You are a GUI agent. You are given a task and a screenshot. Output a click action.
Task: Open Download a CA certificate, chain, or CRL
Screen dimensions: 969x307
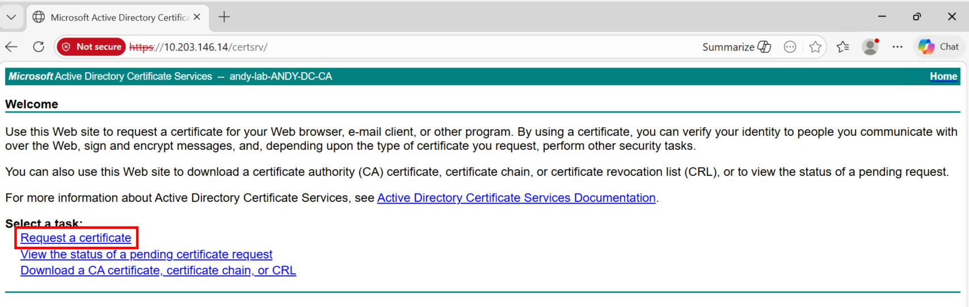click(158, 271)
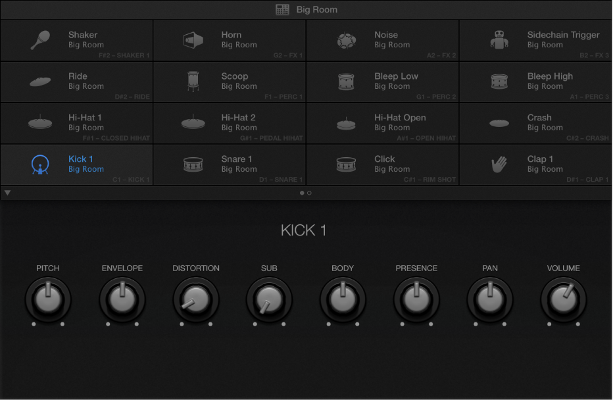Select the first page indicator dot
This screenshot has width=613, height=400.
(x=301, y=193)
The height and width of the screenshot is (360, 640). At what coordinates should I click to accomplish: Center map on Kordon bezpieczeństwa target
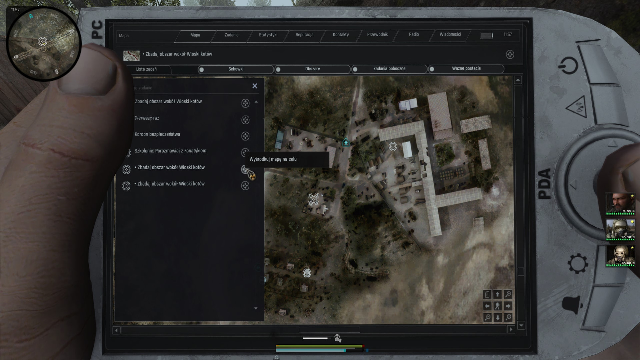[245, 136]
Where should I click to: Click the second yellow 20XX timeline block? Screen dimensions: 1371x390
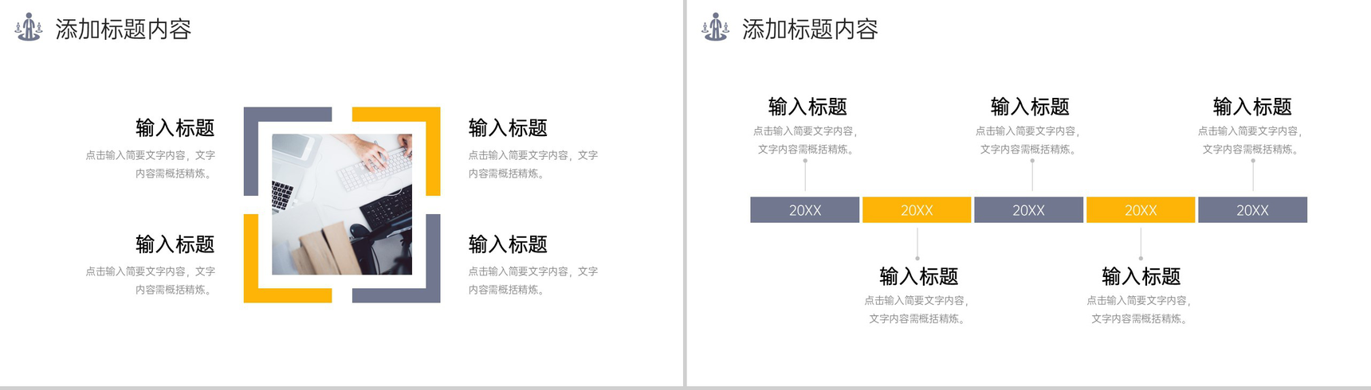tap(1141, 210)
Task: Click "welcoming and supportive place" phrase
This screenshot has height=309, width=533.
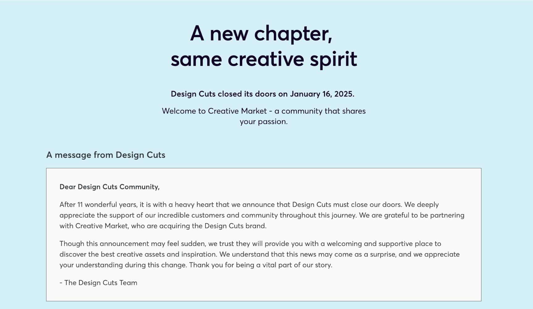Action: tap(375, 243)
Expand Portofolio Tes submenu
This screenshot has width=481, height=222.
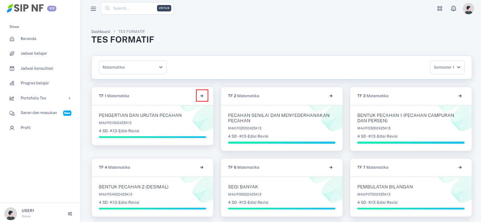tap(69, 98)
☆ ☆ ☆ ☆ ☆
▶ Work to do
Rewrite every line of the listing above, swapping "Screen dimensions" for "Viewport size" wherever it appears and keeping everything else the same. Leave out the pictures.

▶ Answer to the problem
You are a GUI agent. You are given a task and a screenshot. Output a click action.
Task: Open Download a CA certificate, chain, or CRL
Viewport size: 969x307
click(158, 271)
Select the first page indicator dot
This screenshot has width=613, height=400.
(x=301, y=193)
The height and width of the screenshot is (360, 640). At what coordinates should I click to accomplish: Center map on Kordon bezpieczeństwa target
[245, 136]
Where should I click to: Click the second yellow 20XX timeline block? Viewport size: 1371x390
tap(1141, 210)
Task: Click "welcoming and supportive place" phrase
This screenshot has height=309, width=533.
Action: tap(375, 243)
Expand Portofolio Tes submenu
This screenshot has width=481, height=222.
tap(69, 98)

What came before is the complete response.